Blogue de Lyne Robichaud

10 septembre 2011

Les «Petits pieds du bonheur» et le gouvernement ouvert en Francophonie

Les leaders gouvernementaux de la France devraient s’inspirer de l’allégorie du long métrage d’animation «Les Petits pieds du bonheur» (Happy Feet) pour orienter leurs stratégies d’action vers une politique de gouvernement ouvert, et par le fait même, donner l’exemple des pays de la Francophonie.

Allégorie des «Petits pieds du bonheur»
Né dans une colonie de manchots qui trouvent l'âme sœur en chantant, Mumble est considéré comme ayant un handicap, étant donné qu’il ne peut sortir une note juste. Il fait en revanche des claquettes comme personne. [Il pense autrement des autres, il est un iconoclaste. Le cerveau des iconoclastes fonctionne de façon différente, ce qui leur confère une vision différente.] Banni par les siens à cause de sa différence, Mumble part en Terre d’Adélie.

Le malheur frappe la colonie de manchots, qui manque de vivres. Les poissons se font rares. [La communauté éprouve des difficultés économiques et les citoyens ressentent les effets d’une baisse de prospérité collective.] Mumble par à la recherche des «extra-terrestres» qui volent le poisson. Il fera des découvertes sur tous les aspects de sa vie et sur sa destinée.

Mumble affronte les flots et traverse seul une vaste étendue d’eau. Affaibli, échoué sur une berge étrangère, il est recueilli par les autorités. [Un gouvernement étranger lui accorde son soutien et veille à assurer ses besoins financiers.] Sa différence est vite repérée et ses talents sont reconnus. Les autorités étrangères tentent de déchiffrer son message. En accompagnant Mumble dans sa colonie d’origine, les autorités étrangères permettent à tous les membres de la collectivité d’apprendre à danser la claquette comme Mumble et à s’exprimer d’une «voix» unifiée.

Selon le neuroscientifique Dr Gregory Berns, dans le livre 'Iconoclasts':
"No organization can survive without iconoclasts -- innovators who single-handedly upturn conventional wisdom and manage to achieve what so many others deem impossible.

Though indispensable, true iconoclasts are few and far between. In Iconoclast, neuroscientist Gregory Berns explains why. He explores the constraints the human brain places on innovative thinking, including fear of failure, the urge to conform, and the tendency to interpret sensory information in familiar ways."
Absence de gouvernement ouvert dans les États leaders de la Francophonie
Aucun pays développé de la Francophonie n’est encore sérieusement impliqué dans une démarche démontrant qu’il est en voie de devenir un gouvernement ouvert.

Le Québec n’est pas un pays, mais il a un statut de membre au sein de l’Organisation internationale de la Francophonie, tout comme le Nouveau-Brunswick.

Le gouvernement du Québec a statué négativement le 1er septembre 2011 sur le projet Gouvernement ouvert et Francophonie.
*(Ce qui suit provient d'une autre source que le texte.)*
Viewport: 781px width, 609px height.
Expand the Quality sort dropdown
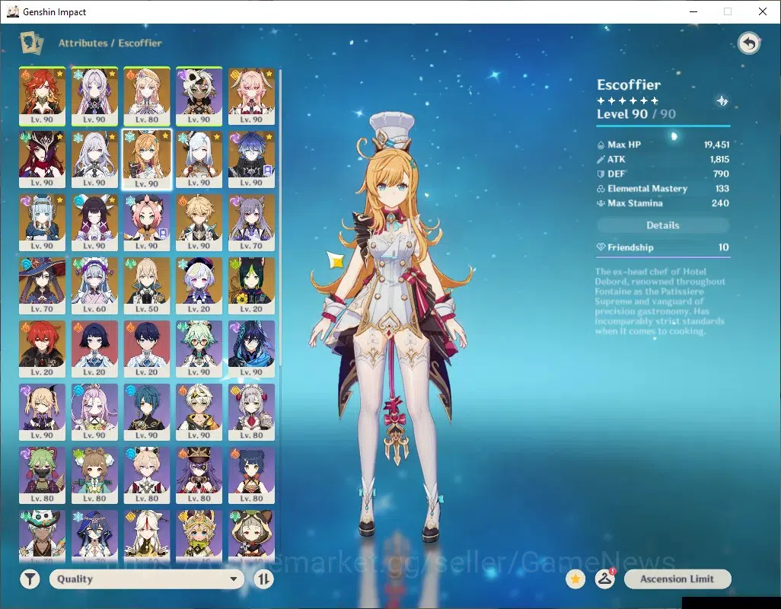(x=146, y=579)
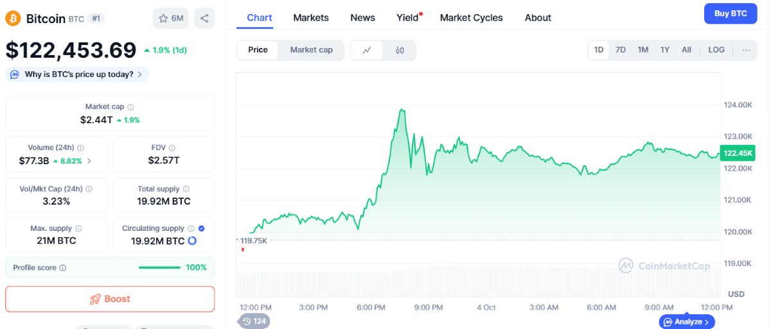The width and height of the screenshot is (771, 329).
Task: Click the Circulating supply verified badge
Action: [202, 228]
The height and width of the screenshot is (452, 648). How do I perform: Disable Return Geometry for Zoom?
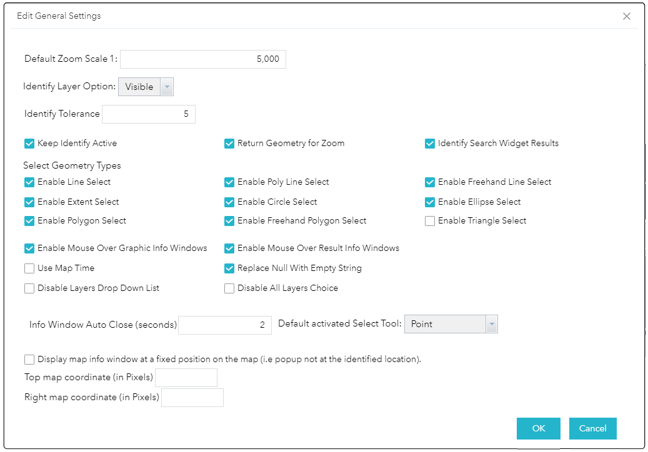tap(229, 143)
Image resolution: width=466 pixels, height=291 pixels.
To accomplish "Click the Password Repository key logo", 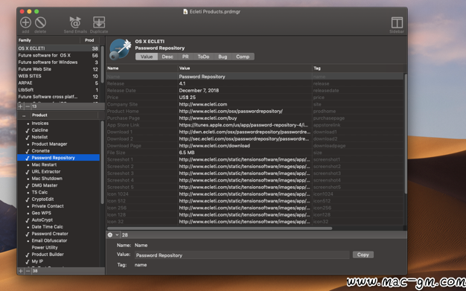I will [x=120, y=49].
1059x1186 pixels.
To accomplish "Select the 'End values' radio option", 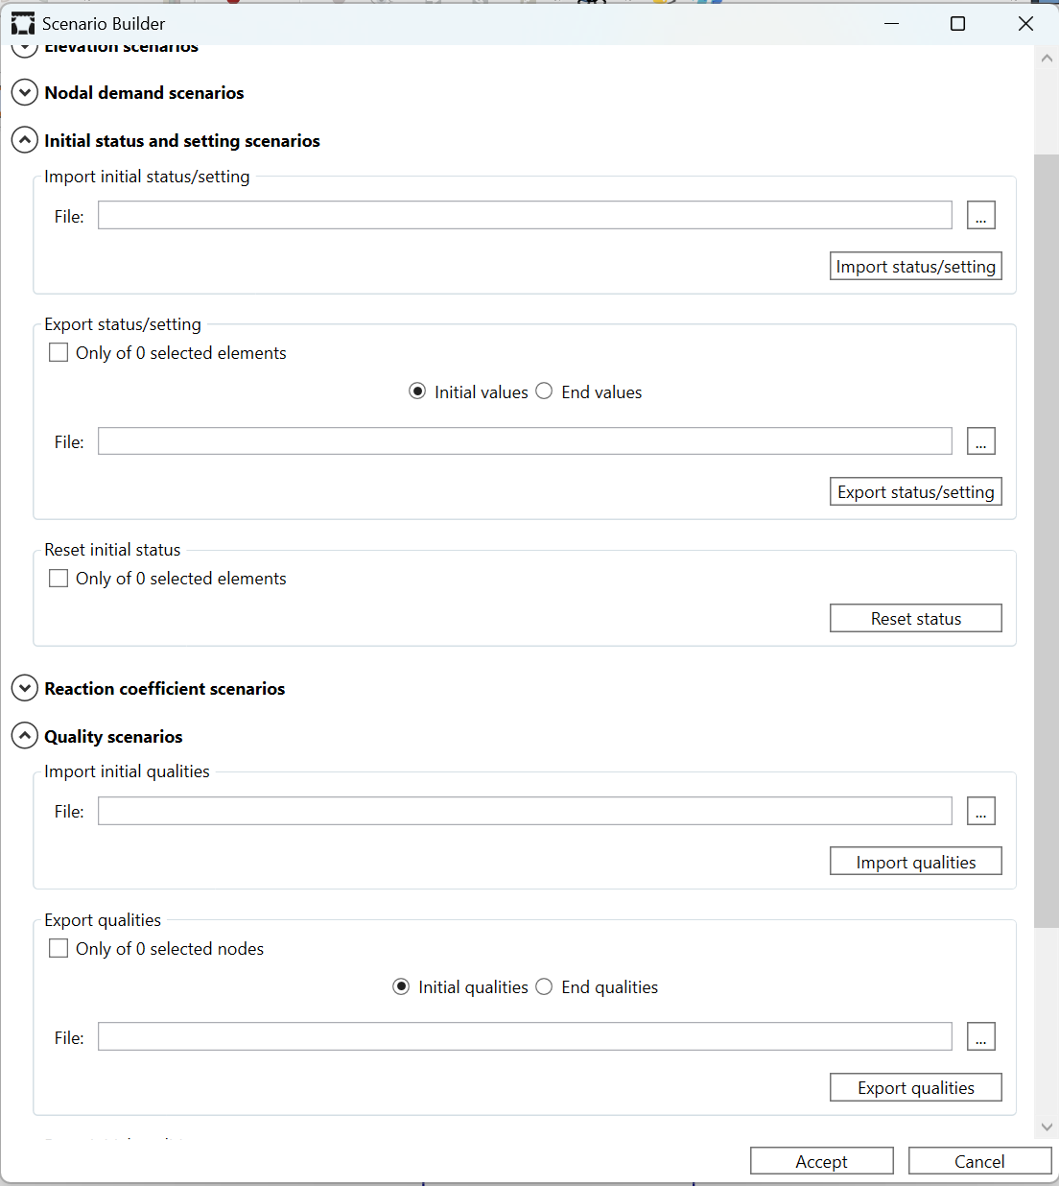I will (544, 391).
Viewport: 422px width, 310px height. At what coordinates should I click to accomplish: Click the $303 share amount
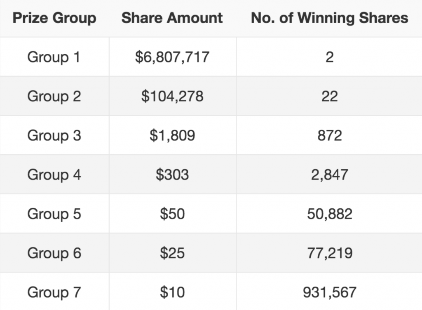[172, 175]
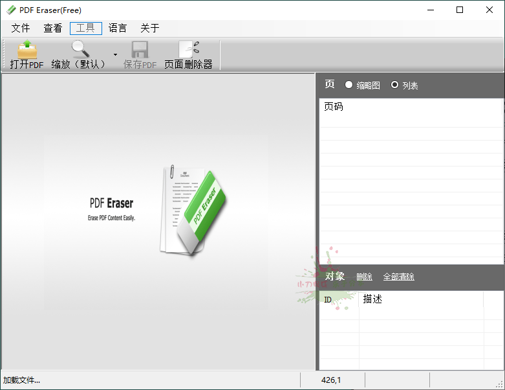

Le député Jean-Paul Diamond a déclaré: «Il n’y a pas de solutions. Il n’y a rien au gouvernement du Québec qui puisse permettre le démarrage de ce projet», fermant ainsi définitivement la porte (du moins à court et moyen terme) à tout espoir de collaboration.

Bien que le Canada fasse partie de la vingtaine de pays qui se sont proposés à ce jour pour rejoindre le Open Government Partnership http://www.huffingtonpost.com/alexander-howard/international-open-govern_b_950967.html (dont le comité des parties prenantes sera co-piloté par les États-Unis et le Brésil pendant la première année d’activités), l’absence de mention en public de questions concernant le gouvernement ouvert par le premier ministre du Québec et les autres décideurs gouvernementaux dénote un manque flagrant d’intérêt par les autorités québécoises, et limite la participation francophone à l’OGP (par le biais du Canada). À noter que quelques pays ayant le français en partage membres de l’OIF, font partie de la vingtaine de pays à participer à l’OGP.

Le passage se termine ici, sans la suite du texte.